Blanquer socialiste ? Probablement pas. Mais face aux amendements de la majorité de droite du Sénat, le ministre se positionne à gauche et joue avec ça. Pourtant la loi Blanquer ramène une conception de l’Ecole très droitière. Le 16 mai, le Sénat a adopté la création des EPLEI, c’est à dire le retour des petits lycées, scolarisant les enfants des meilleures familles à part de la maternelle à la terminale. Il pérennise les jardins d’enfants comme une alternative à la maternelle. L’Ecole française était marquée par les inégalités sociales. Au soir du 16 mai elle est divisée entre Ecole du peuple et Ecole des classes privilégiées.
Les EPLEI adoptés
« Je suis halluciné devant les EPLEI et la sélection sociale mise ne place à 3 ans ». Rachid Temal, sénateur PS, ne cache pas son écoeurement devant les nouveaux établissements internationaux (EPLEI) imaginés par la loi Blanquer. Un EPLEI c’est une école primaire (maternelle et élémentaire), un collège et un lycée, tout cela regroupé dans une seule structure dirigée par un chef d’établissement. Il sélectionne ses élèves dès la maternelle sur la maitrise d’une langue étrangère. Et comme le souligne R Témal, à cet âge là seule l’origine sociale fait la différence. L’EPLEI peut aussi recevoir des financements privés. L’EPLEI peut déroger aux règles habituelles de l’éducation nationale et prépare le bac international.
Le sénateur Pierre Ouzoulias (PC) monte lui aussi au créneau. « La réalité du terrain c’est l’exclusion. L’EPLEI existe déjà c’est ce que j’ai vu à Courbevoie. Le lycée attire des familles favorisées qui font monter le prix de l’immobilier. On arrive à l’apartheid social ».
Pour le rapporteur , l’EPLEI est « une chance pour l’école publique ». Le ministre promet qu’il ne sera pas sélectif. Et le gouvernement dépose un amendement qui dit que les EPLEI « peuvent » accueillir des élèves ordinaires non sélectionnés. Mais qui croit qu’ils soient faits pour cela ? La majorité du Sénat est un peu partagée. Elle soutient le projet et adopte les articles donnant vie aux EPLEI. En même temps elle multiplie les amendements, non retenus, pour rendre l’EPLEI plus acceptable.
Avec l’EPLEI l’éducation nationale crée des établissements parallèles aux établissements ordinaires sélectionnant leurs élèves sur, de facto, critère social. Les EPLEI peuvent se multiplier car un EPLEI pourra aussi s’implanter dans un établissement existant pour regrouper les élèves les plus favorisés. Cette structure ségrégative reconstitue ce qu’étaient les petits lycées au tournant du 20eme siècle avec leurs classes enfantines proposées aux enfants de la bourgeoisie.

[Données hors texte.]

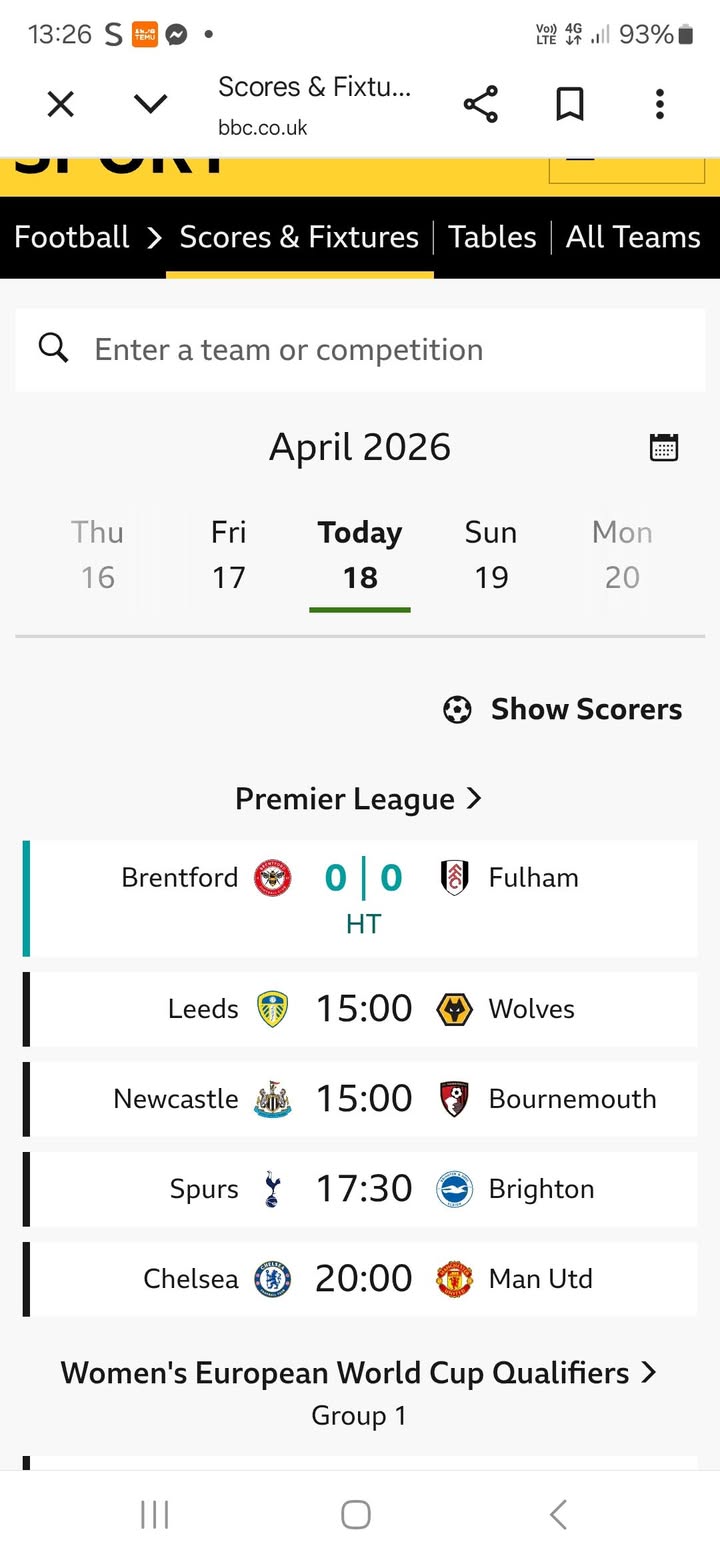Screen dimensions: 720x1560
Task: Click the search magnifier icon
Action: point(53,348)
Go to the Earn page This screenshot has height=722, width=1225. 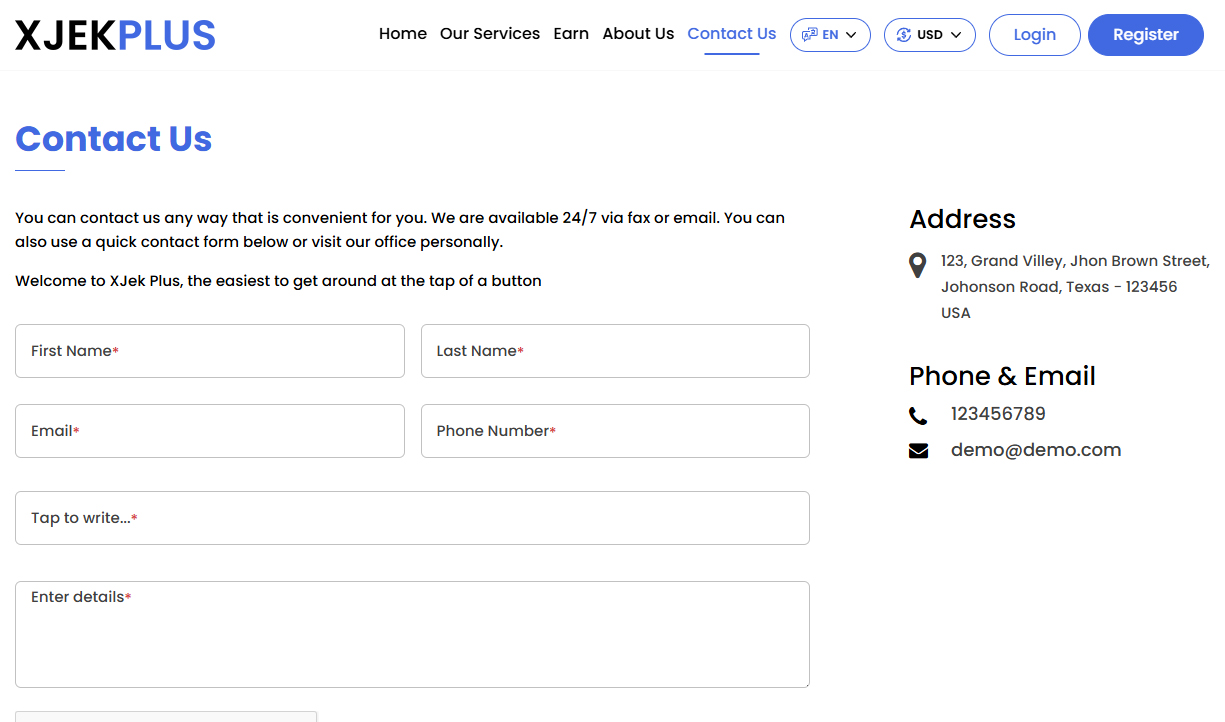point(571,33)
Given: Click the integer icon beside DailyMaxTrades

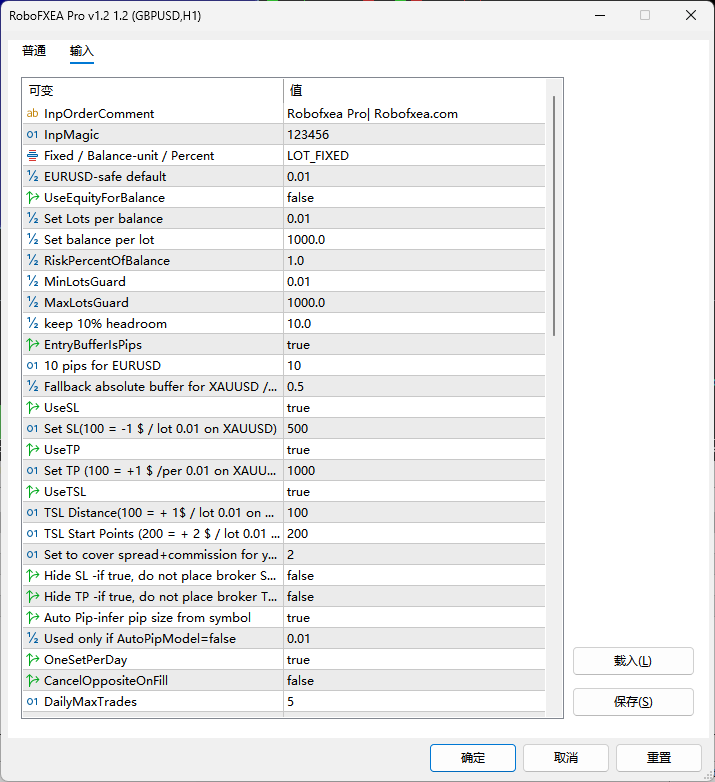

Les jardins d’enfants pérennisés
La même démarche opère pour les jardins d’enfants. Les jardins d’enfants sont des structures relevant de la petite enfance, payantes, présentes sur Paris, l’Alsace et la Réunion, accueillant environ 10 000 enfants dans un certain entre-soi de 3 à 6 ans. Avec l’instruction obligatoire à 3 ans le gouvernement a demandé la fermeture de l’accueil des 3-6 ans sous 3 ans.
L’idée du maintien des jardins d’enfants a rappelé à de nombreux enseignants de maternelle la tentative sous Darcos de remplacer les maternelles par des jardins d’enfants.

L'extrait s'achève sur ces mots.